Formica dolosa Buren
Formica dolosa, frontal view of the head of a worker
(click image to enlarge).
Formica dolosa, side view of a worker (click image to enlarge).

Formica dolosa, is in the pallidefulva group, and like the other species in the group it has relatively long antennae and legs. This species is the largest, most pilose, most densely pubescent, and least shiny of the similarly colored species in the group. Typically, workers are weakly bicolored with the head, alitrunk, and appendages light orangish-red to yellowish or reddish-brown, and the gaster usually slightly darker than the head and alitrunk. The alitrunk dorsum has abundant erect pilosity and pubescence (pubescence especially abundant on propodeal dorsum). The gaster has abundant long, straight to slightly curved macrochaetae and relatively long, dense pubescence, which dull the surface texture.

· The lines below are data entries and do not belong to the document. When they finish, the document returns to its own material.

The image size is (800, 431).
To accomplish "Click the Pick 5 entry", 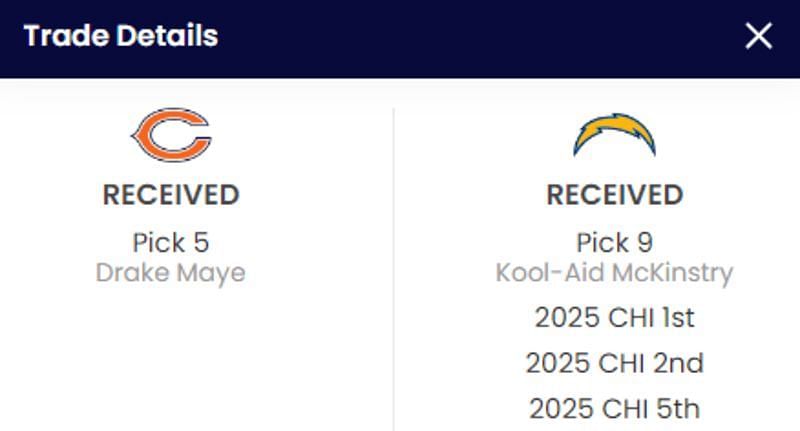I will [x=170, y=242].
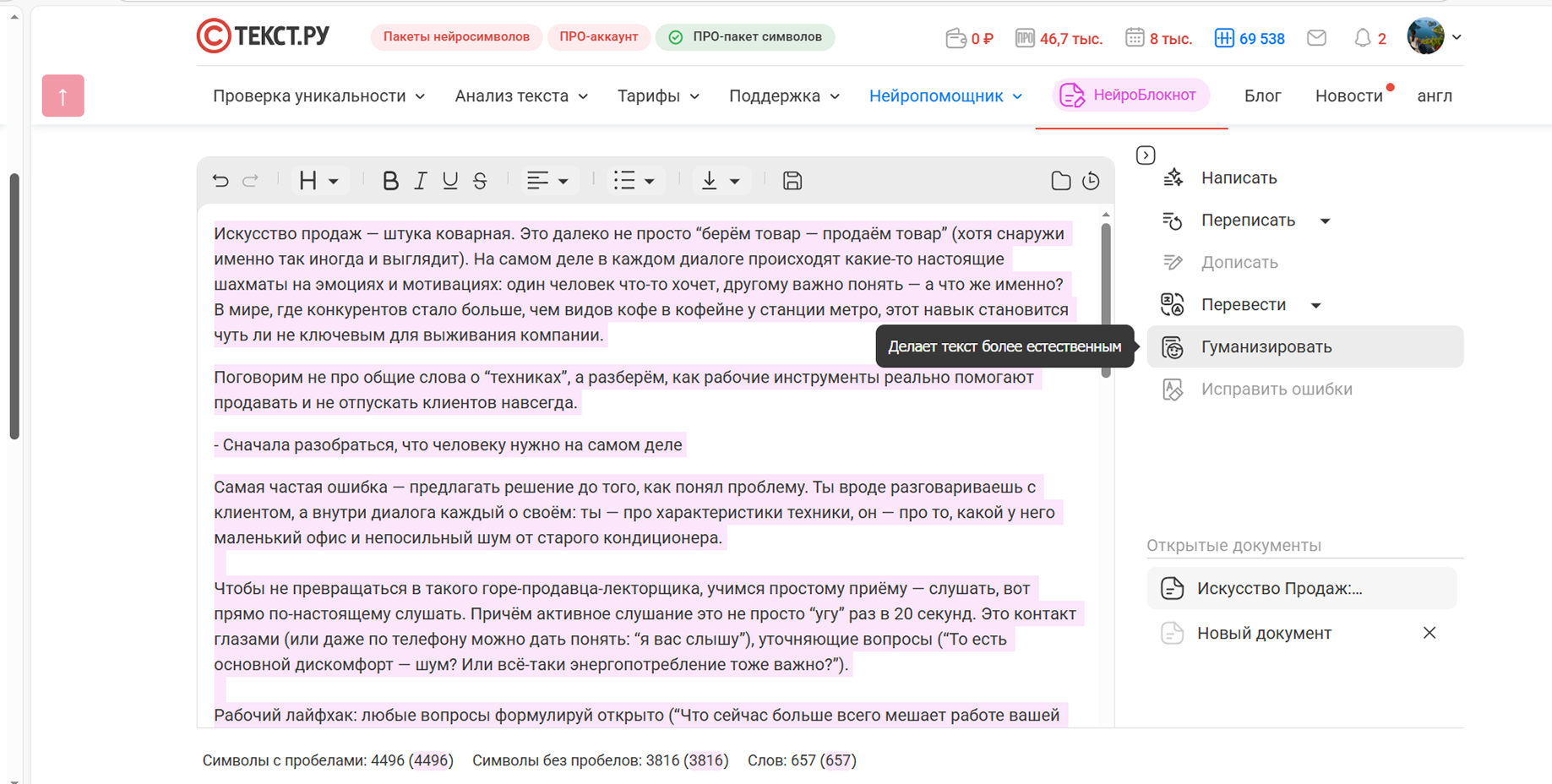The width and height of the screenshot is (1552, 784).
Task: Collapse the right sidebar panel arrow
Action: click(x=1146, y=155)
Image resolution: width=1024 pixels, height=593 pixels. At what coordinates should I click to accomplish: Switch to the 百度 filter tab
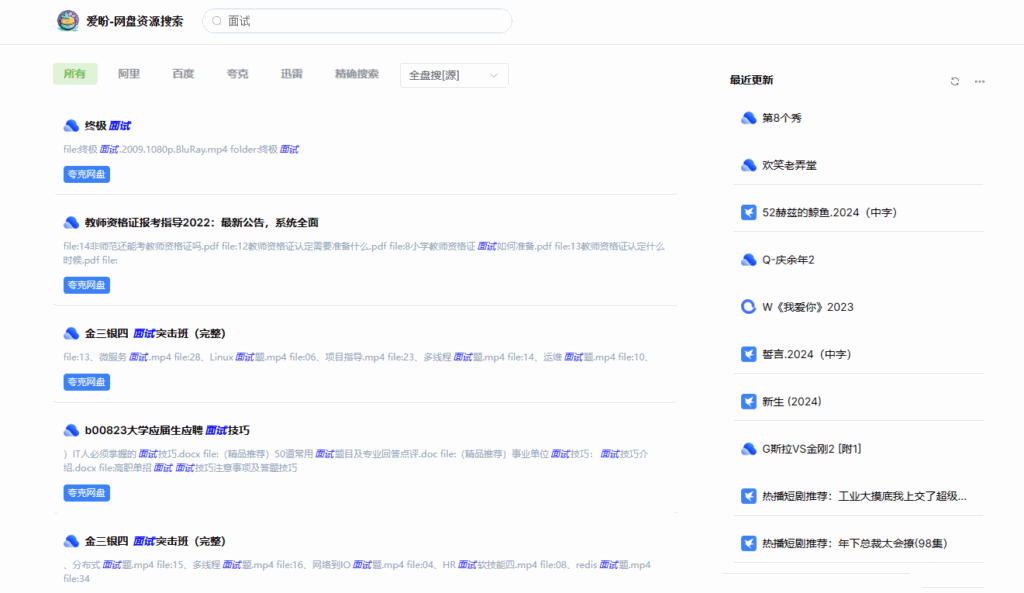coord(182,74)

The most similar looking species to F. dolosa in our area is F. biophilica, which differs by being much more shiny, with much less pubenscence on the body (especially the gaster), having slightly longer and more flexuous macrochaetae, and having a smaller overall size. Formica archboldi is dark reddish-brown in color, has more sculpture on the body, and appears to be limited to scrub habitats. The other common reddish species in our area, F. pallidefulva, is very shiny, lacks or has only a few erect hairs on the alitrunk, and it typically found in more mesic forests.

This species typically nests in fairly dry soils, as opposed to mesic soils, in a variety of habitats including glades, prairies, or open pine or mixed forests. Formica dolosa is a common species in both Alabama and Mississippi. In Mississippi I have found this species as host of the slavemaking ant, Polyergus lucidus longicornis M. R. Smith.